Root Cause: A process error in the Mortgage Operations team meant my request in December 2022 wasn’t acted on. They were only able to issue letters now with the current interest rates on them.

I contacted the lender again about this problem. To paraphrase Obi Wan Kenobi: “those weren’t the rates I was looking for”. What I wanted was the rate they should have told me about had they not screwed up the process outcome, which resulted in a failure to deliver the required information outcome, and impacting my data-driven decisions.

What happened after?

After a meeting with the lender where I handed them a list of interest rates that I had found on Archive.org I magically received a fixed rate letter the next day which had, co-incidentally, the exact same interest rate as I had pointed out as a possible interest rate that I should have been offered in December.

Note: I provided the data. I do not know if the interest rate that they have now offered me is actually the interest rate that would have applied in December. One would expect a lender to have some historic data on that kind of thing.

However… a key piece of data was missing from the letter. The amount of the monthly repayment that would apply. Also missing was any information on the indicative cost per thousand euro of borrowing. More accurately, that information was not provided for the interest rate that they were offering me (but it was provided for a lower rate. Curses… maybe they did know something I don’t know).

Remember, for my data-driven decision a key piece of (legally required) information is the amount of the monthly repayment over the fixed rate period. Also, the letter to accept the new terms on our mortgage required me to sign that I had been given this information, which I haven’t been given.

So I contacted the complaints department again (multiple phone calls and voice mail messages to little avail). And today, almost three months after my initial complaint and over four months after my initial request, I got another letter from the lender.

What’s happened now?

Today I was informed, in writing, that because they don’t have an automated process to calculate the repayment amount or provide the indicative cost per thousand euros and they are not able to calculate this manually, they won’t be giving me the information. The information that they would have had available in December if they’d acted on my request when it was made.

The information they are legally required to provide to me and which I am required to sign an agreement saying that I have been provided.

The Lesson

I suspect what has happened here is an instance of O Brien’s 5th Law of Data Transformation.

If you make the magic box a black-box process, you won’t know if the cat in that box is alive or dead. In other words: when you have to work outside the box in an emergency you might not know how.

In short: because my lender has developed their IT systems with a ‘forward looking’ happy-path focus, they are not able to handle it when something happens that is outside the process. Like a customer wanting them to give him the interest rate he was entitled to before the process failed, and who actually reads the fine print on the things they send him to sign.

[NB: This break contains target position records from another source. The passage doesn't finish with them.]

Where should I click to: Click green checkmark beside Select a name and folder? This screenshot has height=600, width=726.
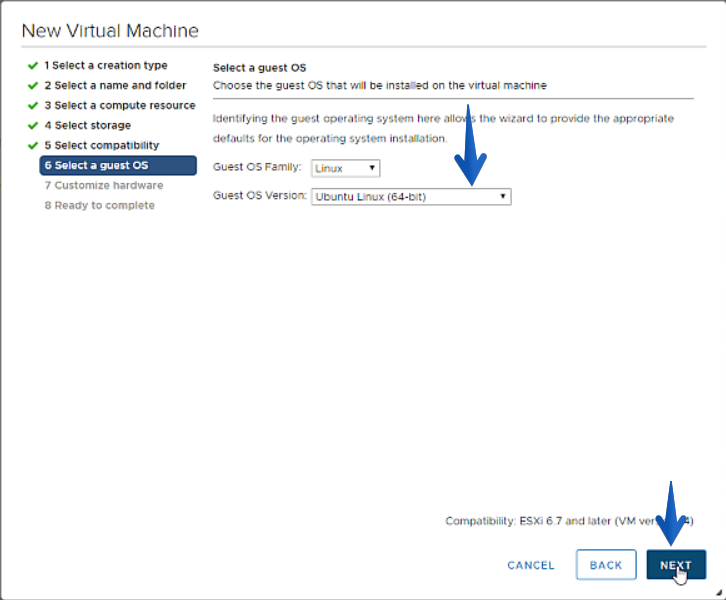pyautogui.click(x=33, y=86)
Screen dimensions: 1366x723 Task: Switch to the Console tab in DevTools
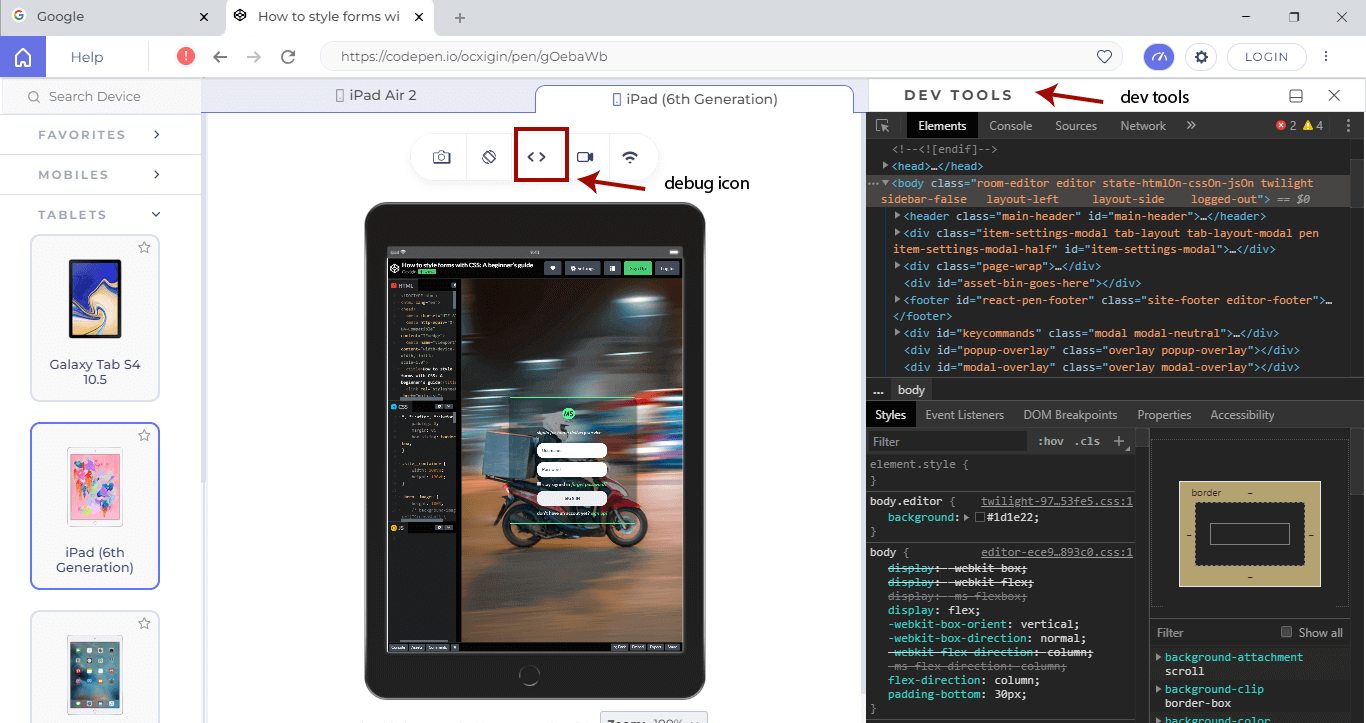pyautogui.click(x=1010, y=125)
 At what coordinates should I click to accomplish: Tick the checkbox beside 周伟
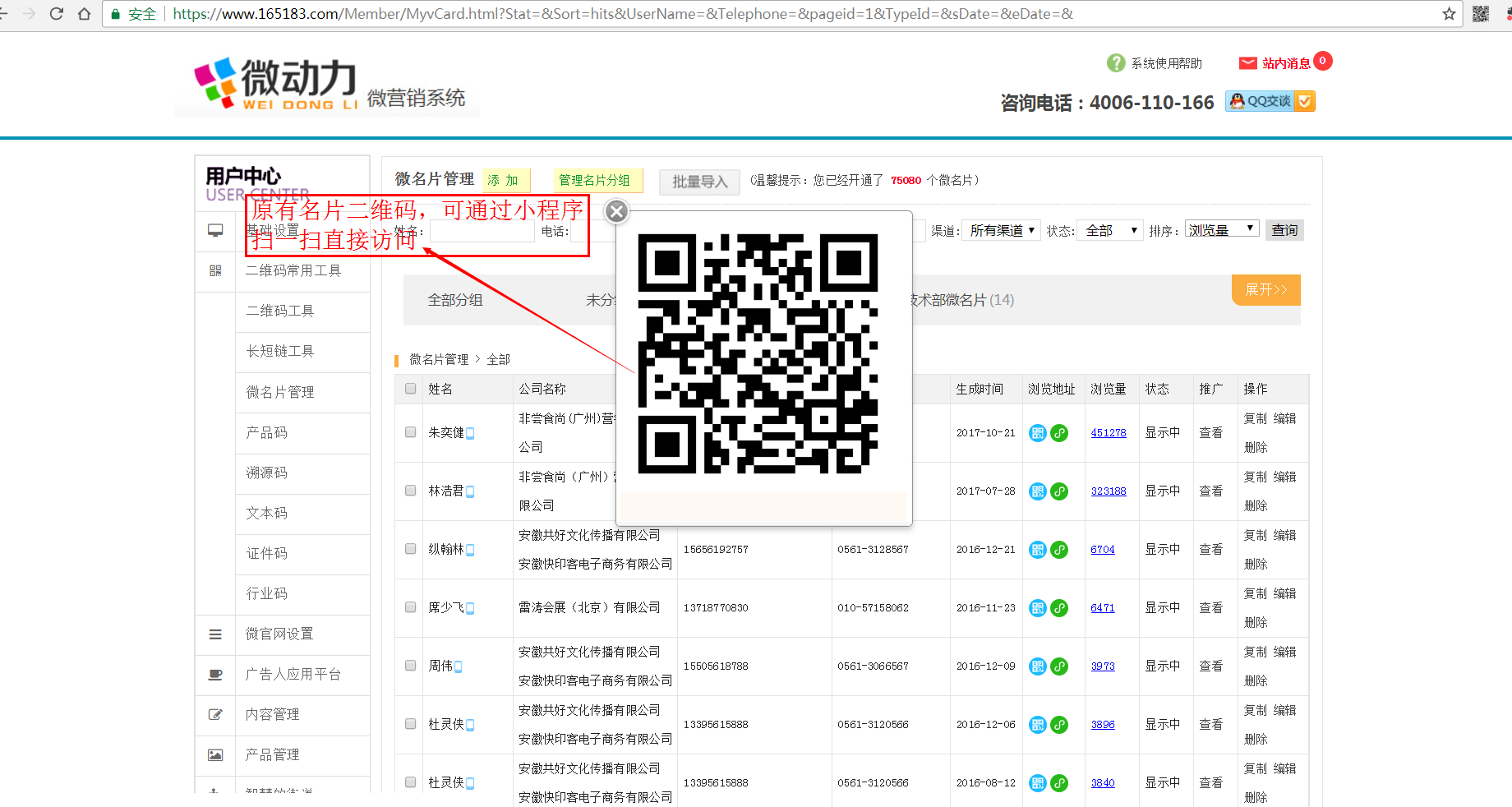(x=411, y=666)
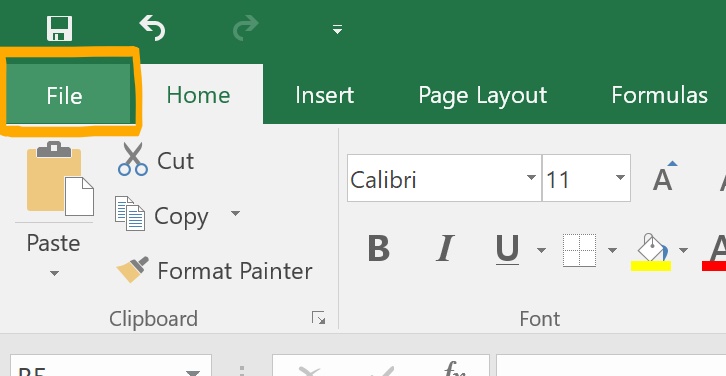This screenshot has height=376, width=726.
Task: Toggle bold formatting
Action: tap(379, 249)
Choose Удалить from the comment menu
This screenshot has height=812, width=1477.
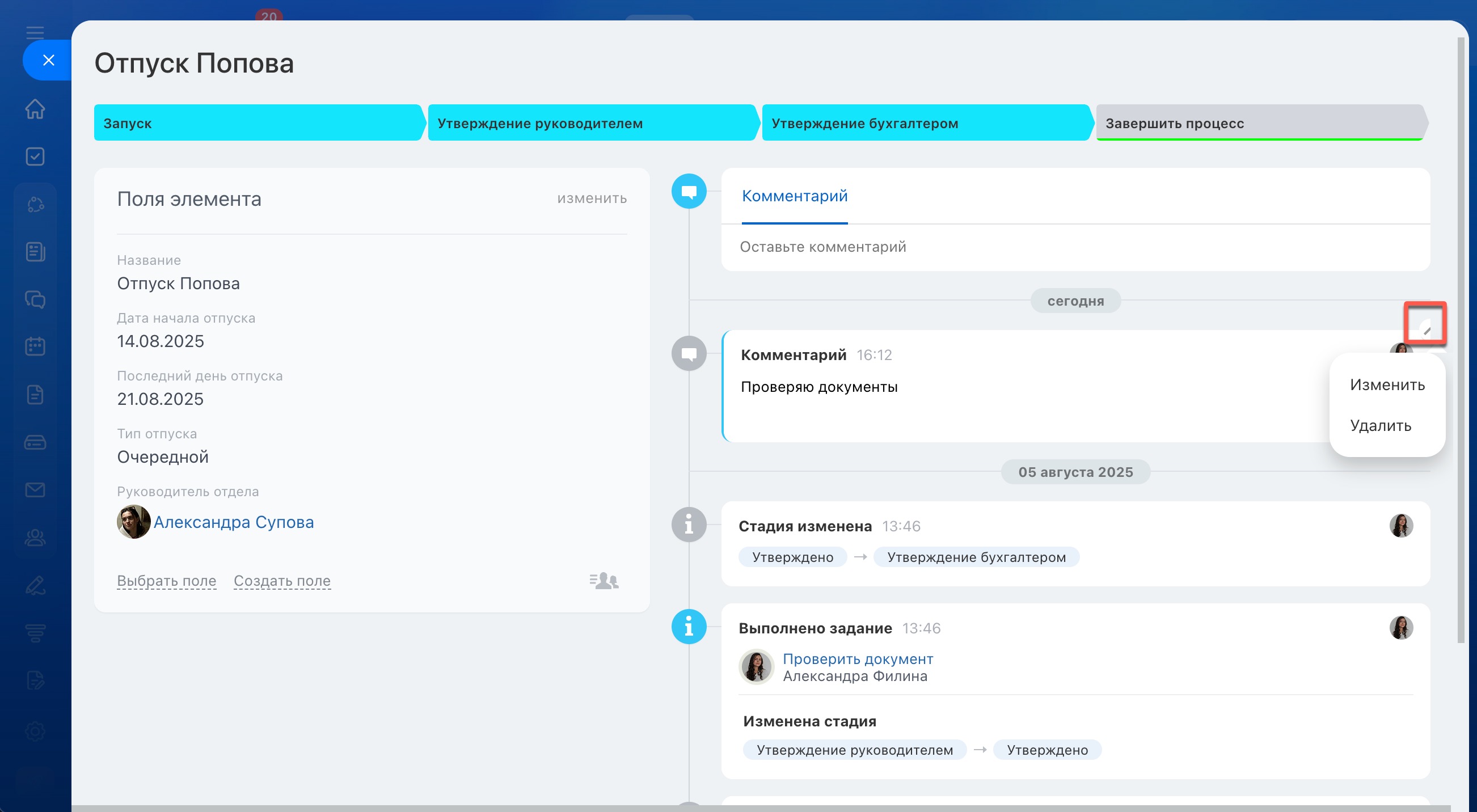(1380, 425)
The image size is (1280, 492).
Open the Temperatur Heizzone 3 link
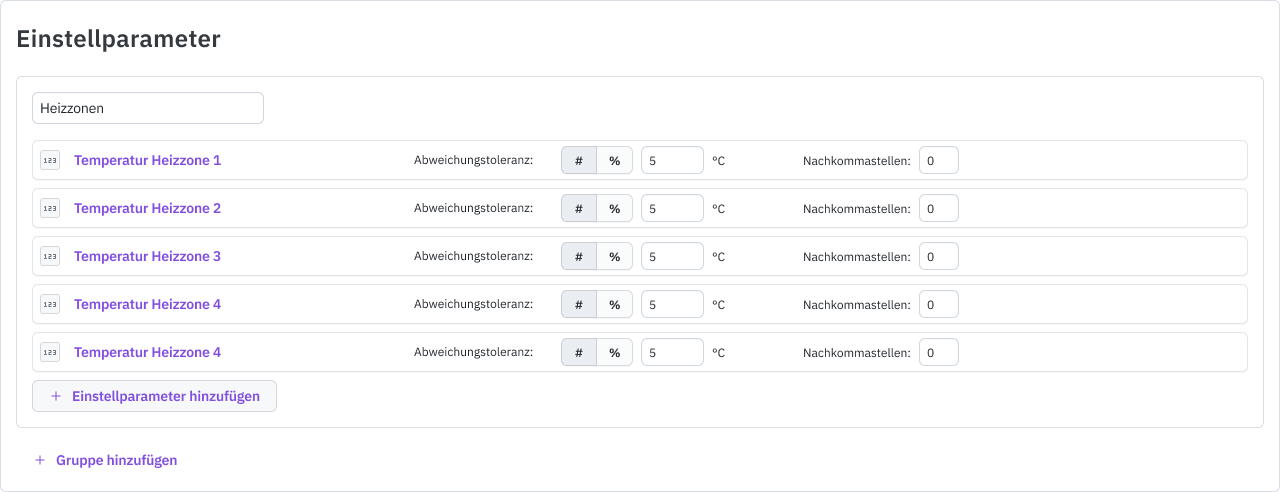point(147,256)
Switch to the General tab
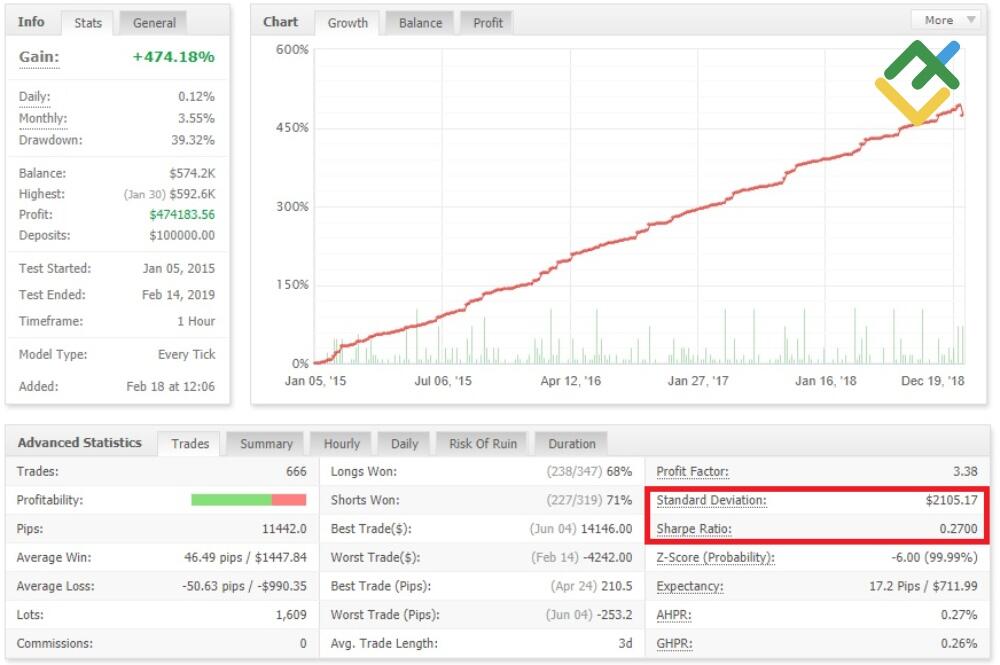The image size is (1000, 665). pos(152,22)
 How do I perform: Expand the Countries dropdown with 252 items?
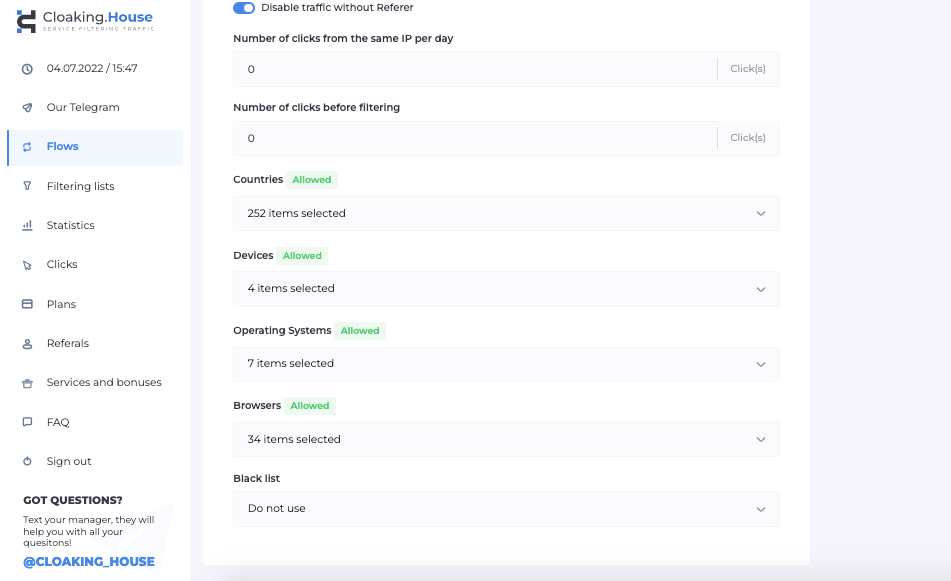[x=506, y=214]
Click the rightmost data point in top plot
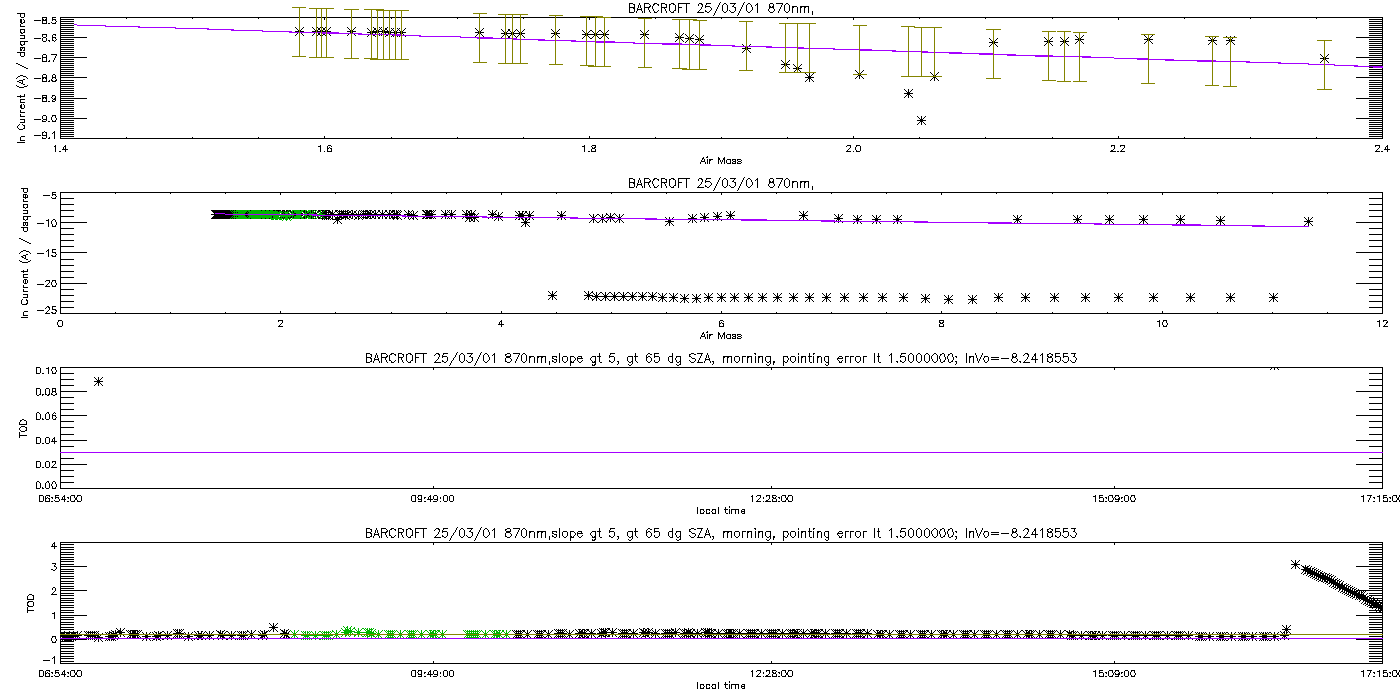 pos(1324,58)
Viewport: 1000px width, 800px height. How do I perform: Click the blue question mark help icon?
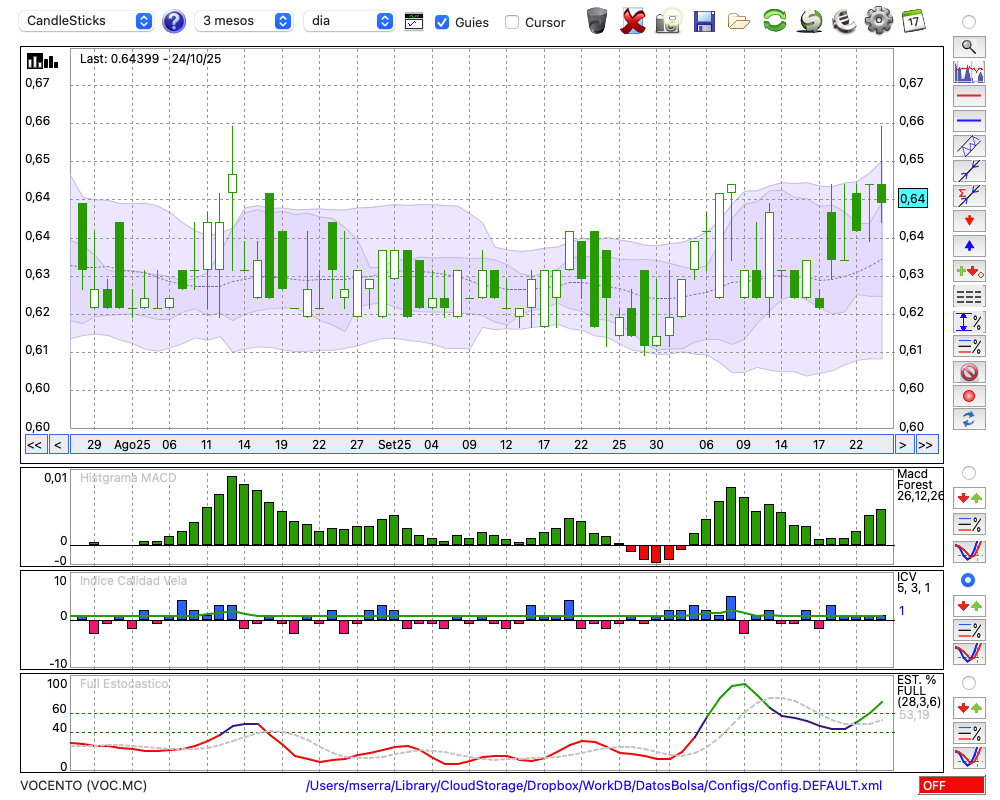point(174,21)
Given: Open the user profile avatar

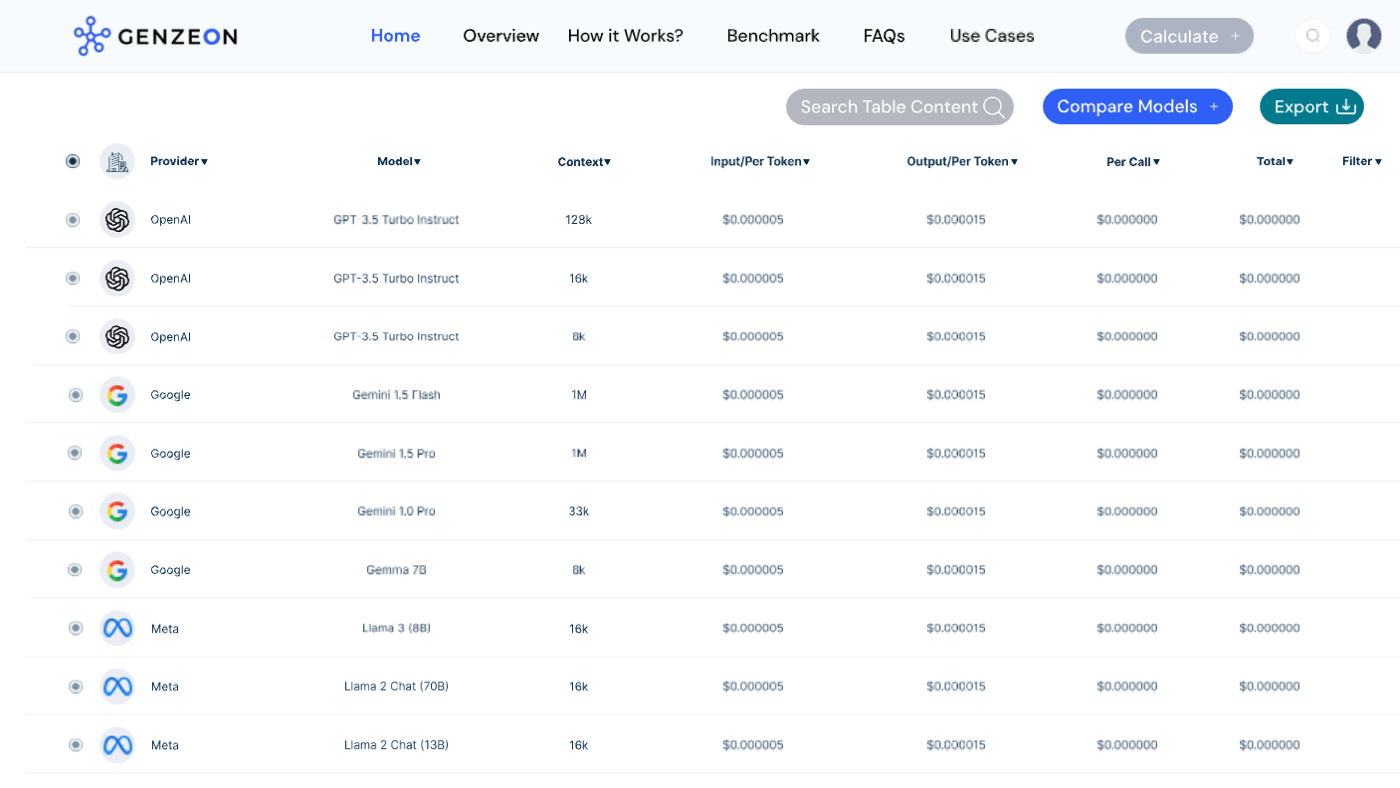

This is the risk of over-optimisation and over-automation without investing in the documentation and codification of knowledge of how things are supposed to work. It’s the same enshittening of knowledge that Plato wrote about in the Phaedrus, and it’s the same enshittening of knowledge I wrote about here back in January.

And it gets tricky when the required information outcome (telling me what the monthly repayment will be on the remainder of the mortgage over a 5 year period at a particular interest rate) is a legal requirement.

Question: What processes exist in your organisation that are at risk of over-automation or being digitally transformed into a potential liability?